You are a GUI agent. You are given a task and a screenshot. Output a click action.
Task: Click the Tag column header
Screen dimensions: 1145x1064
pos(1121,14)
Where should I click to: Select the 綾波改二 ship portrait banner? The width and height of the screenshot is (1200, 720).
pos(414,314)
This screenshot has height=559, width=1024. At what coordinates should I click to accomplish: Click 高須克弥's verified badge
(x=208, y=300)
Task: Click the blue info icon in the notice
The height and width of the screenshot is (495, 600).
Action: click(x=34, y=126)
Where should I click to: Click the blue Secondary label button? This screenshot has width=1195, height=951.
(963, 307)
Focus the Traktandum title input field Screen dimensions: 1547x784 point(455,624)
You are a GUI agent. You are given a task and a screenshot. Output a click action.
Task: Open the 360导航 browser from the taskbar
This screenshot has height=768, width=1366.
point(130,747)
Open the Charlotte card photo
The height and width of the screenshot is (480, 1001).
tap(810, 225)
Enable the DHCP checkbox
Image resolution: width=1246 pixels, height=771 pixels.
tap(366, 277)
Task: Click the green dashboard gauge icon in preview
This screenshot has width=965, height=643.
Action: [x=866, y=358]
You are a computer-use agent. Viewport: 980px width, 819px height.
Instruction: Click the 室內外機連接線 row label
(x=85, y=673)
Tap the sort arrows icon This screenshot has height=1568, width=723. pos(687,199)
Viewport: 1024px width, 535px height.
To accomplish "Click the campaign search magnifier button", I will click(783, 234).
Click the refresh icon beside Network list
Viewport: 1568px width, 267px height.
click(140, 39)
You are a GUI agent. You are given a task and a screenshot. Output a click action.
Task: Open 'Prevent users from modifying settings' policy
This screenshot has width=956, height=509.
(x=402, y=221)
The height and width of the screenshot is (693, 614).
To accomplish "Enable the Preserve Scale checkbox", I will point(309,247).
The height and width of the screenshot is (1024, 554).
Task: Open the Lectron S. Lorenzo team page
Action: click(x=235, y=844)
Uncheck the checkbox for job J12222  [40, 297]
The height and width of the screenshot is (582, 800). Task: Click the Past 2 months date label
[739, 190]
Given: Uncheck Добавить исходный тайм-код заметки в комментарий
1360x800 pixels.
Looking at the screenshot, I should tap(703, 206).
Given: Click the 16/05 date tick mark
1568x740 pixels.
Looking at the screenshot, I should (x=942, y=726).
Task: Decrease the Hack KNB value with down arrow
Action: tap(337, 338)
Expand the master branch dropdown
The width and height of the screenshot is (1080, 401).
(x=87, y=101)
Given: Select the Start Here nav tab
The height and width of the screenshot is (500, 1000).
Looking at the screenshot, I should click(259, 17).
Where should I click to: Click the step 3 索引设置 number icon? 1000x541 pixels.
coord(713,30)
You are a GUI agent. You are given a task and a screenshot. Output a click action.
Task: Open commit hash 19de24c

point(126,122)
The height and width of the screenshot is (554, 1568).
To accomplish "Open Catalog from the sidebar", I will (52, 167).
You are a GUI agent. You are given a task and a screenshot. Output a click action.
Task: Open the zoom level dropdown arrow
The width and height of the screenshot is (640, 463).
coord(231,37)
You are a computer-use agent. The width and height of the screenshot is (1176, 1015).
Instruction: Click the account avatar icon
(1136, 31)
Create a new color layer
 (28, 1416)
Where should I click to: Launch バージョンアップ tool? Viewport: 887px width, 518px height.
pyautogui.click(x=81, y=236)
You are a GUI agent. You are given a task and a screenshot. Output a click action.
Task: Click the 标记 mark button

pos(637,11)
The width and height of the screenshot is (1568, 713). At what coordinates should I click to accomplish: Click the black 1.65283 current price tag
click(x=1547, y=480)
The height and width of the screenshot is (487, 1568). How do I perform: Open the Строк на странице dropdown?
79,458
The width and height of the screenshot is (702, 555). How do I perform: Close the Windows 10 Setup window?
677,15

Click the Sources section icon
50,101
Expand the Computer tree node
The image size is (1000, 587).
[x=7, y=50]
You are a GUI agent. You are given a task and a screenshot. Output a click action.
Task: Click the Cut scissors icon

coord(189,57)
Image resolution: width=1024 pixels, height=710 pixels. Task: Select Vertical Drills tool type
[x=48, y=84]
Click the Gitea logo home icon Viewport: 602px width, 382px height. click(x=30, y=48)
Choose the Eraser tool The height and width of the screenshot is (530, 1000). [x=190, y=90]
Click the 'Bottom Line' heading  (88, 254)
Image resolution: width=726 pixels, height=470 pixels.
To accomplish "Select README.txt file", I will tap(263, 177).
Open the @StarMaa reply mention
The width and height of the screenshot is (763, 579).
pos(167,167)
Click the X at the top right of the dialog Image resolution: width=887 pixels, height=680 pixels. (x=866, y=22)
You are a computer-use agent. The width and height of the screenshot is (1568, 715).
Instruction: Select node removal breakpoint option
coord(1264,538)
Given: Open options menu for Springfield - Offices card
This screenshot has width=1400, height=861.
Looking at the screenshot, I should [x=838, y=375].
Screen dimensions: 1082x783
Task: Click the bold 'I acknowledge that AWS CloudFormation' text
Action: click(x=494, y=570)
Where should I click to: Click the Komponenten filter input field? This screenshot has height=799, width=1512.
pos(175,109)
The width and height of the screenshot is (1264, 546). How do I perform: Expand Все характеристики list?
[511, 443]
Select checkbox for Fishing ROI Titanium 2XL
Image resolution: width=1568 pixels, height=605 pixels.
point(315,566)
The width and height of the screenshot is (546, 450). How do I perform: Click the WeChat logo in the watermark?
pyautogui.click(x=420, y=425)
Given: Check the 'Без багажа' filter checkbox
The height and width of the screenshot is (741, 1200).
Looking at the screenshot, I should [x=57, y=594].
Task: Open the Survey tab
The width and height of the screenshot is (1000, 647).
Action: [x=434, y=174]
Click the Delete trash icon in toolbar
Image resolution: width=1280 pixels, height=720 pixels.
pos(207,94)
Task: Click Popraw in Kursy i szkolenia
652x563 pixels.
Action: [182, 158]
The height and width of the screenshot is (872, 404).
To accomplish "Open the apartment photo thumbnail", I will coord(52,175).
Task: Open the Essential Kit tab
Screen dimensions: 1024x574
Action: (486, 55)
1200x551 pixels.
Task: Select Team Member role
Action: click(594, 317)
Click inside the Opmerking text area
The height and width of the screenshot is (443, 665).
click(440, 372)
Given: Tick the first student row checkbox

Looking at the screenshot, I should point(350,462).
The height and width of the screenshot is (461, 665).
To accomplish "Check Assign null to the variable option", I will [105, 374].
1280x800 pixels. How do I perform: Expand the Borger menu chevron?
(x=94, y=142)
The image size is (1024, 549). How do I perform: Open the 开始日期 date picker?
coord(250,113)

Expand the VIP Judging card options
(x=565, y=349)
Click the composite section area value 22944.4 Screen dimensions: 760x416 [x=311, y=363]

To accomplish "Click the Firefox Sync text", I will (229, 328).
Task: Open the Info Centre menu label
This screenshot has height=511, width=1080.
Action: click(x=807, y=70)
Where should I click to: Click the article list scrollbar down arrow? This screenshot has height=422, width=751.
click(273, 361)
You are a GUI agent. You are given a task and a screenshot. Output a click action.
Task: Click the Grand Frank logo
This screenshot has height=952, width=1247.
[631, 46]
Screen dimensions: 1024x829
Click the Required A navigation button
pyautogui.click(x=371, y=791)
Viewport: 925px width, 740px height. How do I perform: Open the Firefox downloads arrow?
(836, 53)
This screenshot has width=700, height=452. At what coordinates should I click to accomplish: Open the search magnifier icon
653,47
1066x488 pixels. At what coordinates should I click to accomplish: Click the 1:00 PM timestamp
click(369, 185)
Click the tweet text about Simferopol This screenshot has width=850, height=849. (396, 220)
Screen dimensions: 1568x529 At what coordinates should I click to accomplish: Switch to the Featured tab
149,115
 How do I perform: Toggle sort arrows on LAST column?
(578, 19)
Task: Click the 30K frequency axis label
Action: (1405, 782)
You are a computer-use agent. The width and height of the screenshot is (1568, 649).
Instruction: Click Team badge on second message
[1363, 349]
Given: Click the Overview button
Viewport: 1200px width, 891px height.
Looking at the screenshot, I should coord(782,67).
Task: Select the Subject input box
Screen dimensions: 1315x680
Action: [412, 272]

* TASK TO COMPLETE *
Please give an exact copy of the entries above, from the line with "Image resolution: width=726" down to the line with "Given: Check the 'Без багажа' filter checkbox", inclusive, and nothing else.

* THE COMPLETED TASK *
Image resolution: width=726 pixels, height=470 pixels.
To accomplish "Select README.txt file", I will tap(263, 177).
Open the @StarMaa reply mention
The width and height of the screenshot is (763, 579).
pos(167,167)
Click the X at the top right of the dialog Image resolution: width=887 pixels, height=680 pixels. (x=866, y=22)
You are a computer-use agent. The width and height of the screenshot is (1568, 715).
Instruction: Select node removal breakpoint option
coord(1264,538)
Given: Open options menu for Springfield - Offices card
This screenshot has width=1400, height=861.
Looking at the screenshot, I should [x=838, y=375].
Screen dimensions: 1082x783
Task: Click the bold 'I acknowledge that AWS CloudFormation' text
Action: click(x=494, y=570)
Where should I click to: Click the Komponenten filter input field? This screenshot has height=799, width=1512.
pos(175,109)
The width and height of the screenshot is (1264, 546). How do I perform: Expand Все характеристики list?
[511, 443]
Select checkbox for Fishing ROI Titanium 2XL
Image resolution: width=1568 pixels, height=605 pixels.
point(315,566)
The width and height of the screenshot is (546, 450). How do I perform: Click the WeChat logo in the watermark?
pyautogui.click(x=420, y=425)
Given: Check the 'Без багажа' filter checkbox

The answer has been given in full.